Llegados a la Capilla de la Comunión de nuestra Catedral, el pintor le fue enseñando los diferentes frescos que durante muchos años había pintado. Nuestro “pobre Judas” se fue conmoviendo poco a poco. La expresión de su rostro comenzó a llenarse de arrepentimiento y dolor, al tiempo que una profunda paz empezó a llenar inexplicablemente su alma. Nuestro pintor se puso frente al fresco del Jesús Perdido en el Templo y comenzó a explicarle cómo hacía muchos años había encontrado un rostro perfecto que manifestaba la belleza del alma de Jesús cuando era niño. De repente, el pintor se dio la vuelta y vio a nuestro Judas llorando amargamente.
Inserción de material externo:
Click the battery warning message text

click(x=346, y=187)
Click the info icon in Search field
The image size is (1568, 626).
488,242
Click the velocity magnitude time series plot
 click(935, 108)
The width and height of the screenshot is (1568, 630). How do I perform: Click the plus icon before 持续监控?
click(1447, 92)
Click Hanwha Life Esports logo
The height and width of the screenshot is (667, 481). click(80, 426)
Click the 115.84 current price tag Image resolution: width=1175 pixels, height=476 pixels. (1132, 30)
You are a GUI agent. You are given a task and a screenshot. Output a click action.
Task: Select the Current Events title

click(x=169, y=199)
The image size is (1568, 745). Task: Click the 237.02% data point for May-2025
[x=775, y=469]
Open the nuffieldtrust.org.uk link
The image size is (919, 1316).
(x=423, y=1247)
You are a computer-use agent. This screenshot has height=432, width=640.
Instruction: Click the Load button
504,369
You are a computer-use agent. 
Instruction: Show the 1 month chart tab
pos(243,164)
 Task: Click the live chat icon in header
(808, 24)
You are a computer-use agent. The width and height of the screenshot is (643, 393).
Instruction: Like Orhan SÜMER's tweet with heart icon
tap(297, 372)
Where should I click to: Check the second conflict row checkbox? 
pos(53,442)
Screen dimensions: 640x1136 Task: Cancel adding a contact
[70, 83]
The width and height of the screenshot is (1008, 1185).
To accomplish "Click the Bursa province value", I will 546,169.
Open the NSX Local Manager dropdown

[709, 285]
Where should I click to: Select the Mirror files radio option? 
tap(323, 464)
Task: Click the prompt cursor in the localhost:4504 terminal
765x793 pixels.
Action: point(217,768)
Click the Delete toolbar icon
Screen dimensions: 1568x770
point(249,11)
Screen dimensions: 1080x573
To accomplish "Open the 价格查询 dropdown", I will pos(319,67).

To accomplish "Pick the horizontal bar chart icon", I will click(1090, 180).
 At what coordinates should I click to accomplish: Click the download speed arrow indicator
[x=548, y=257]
Francisco entonces, conmovido ante el llanto, le preguntó:

  • Amigo ¿qué le ocurre?

Y nuestro Judas le responde:

  • ¿Acaso no me reconoce? ¡Ese niño era yo!

En ese mismo instante el rostro de nuestro Judas cambió, dejó de ser perverso y malvado, pues la gracia del arrepentimiento había entrado en su corazón.

Nuestro pintor, feliz pero triste porque se había quedado sin su cara de Judas, prefirió pintarlo de espaldas para que no se le viera el rostro y así de un modo u otro pudiera servir esa imagen para todo aquel que estuviera dispuesto a recibir treinta monedas de plata por traicionar a Cristo.

…………..

Nota: Los nombres, personajes e incluso las situaciones que se cuentan son imaginarios; a pesar de ello y desgraciadamente, serán totalmente reales para muchas personas.

El rostro de nuestro Judas, tocado por la gracia de Dios, quedó totalmente transformado; como decimos vulgarmente: “los ojos son el reflejo del alma”. Con palabras dichas por nuestro Maestro: “La lámpara del cuerpo es el ojo. Si tu ojo está sano, todo tu cuerpo estará luminoso; pero si tu ojo está malo, todo tu cuerpo estará a oscuras. Y, si la luz que hay en ti es oscuridad, ¡qué oscuridad habrá!” (Mt 6: 22-23); y también en otro lugar: “Bienaventurados los limpios de corazón, porque ellos verán a Dios” (Mt 5:8).

¡Cuánto es capaz de cambiar el rostro de una persona! De niño, ¡cuánta inocencia! En cambio, de mayor… Contemplar nuestro rostro de mayor y compararlo con una foto cuando éramos niños quizá sea una buena confesión que debemos hacer ante nosotros mismos y ante Dios.